_TASK BRIEF:_ Copy verbatim the lines of the material below, from the line containing "toxicological (114, 1105)" through the final line, with both of those lines included.

_RECORDS TO USE:_
★ ★ ★
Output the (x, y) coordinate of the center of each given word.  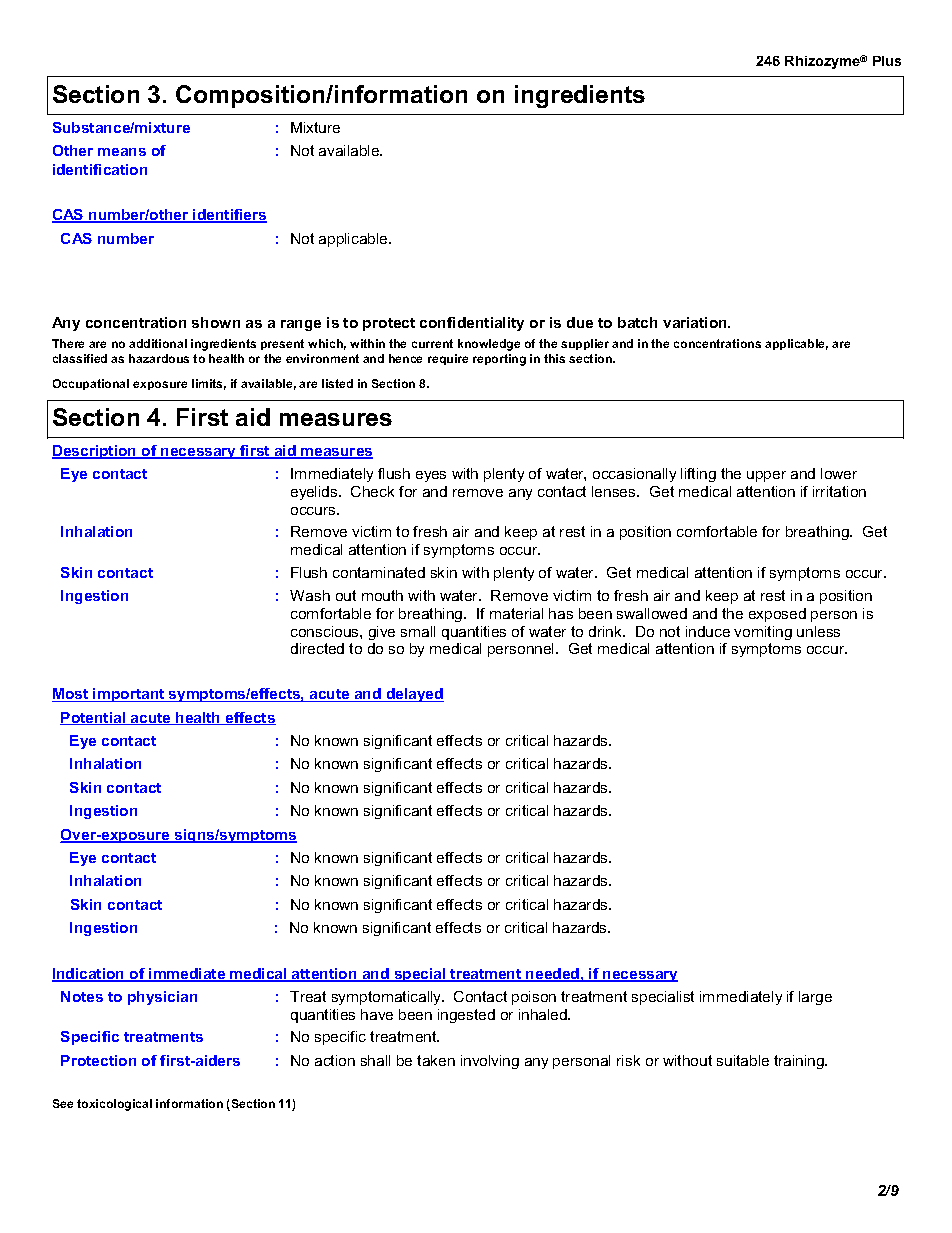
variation (696, 322)
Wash (310, 595)
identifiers (229, 216)
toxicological (114, 1105)
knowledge (489, 345)
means (122, 152)
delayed (414, 695)
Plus (887, 61)
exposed (777, 615)
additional (158, 343)
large (815, 998)
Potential (94, 718)
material (516, 613)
★ ★ ★
_RESPONSE TO THIS TASK:_
toxicological (114, 1105)
knowledge (489, 345)
means (122, 152)
delayed (414, 695)
Plus (887, 61)
exposed (777, 615)
additional (158, 343)
large (815, 998)
Potential (94, 718)
material (516, 613)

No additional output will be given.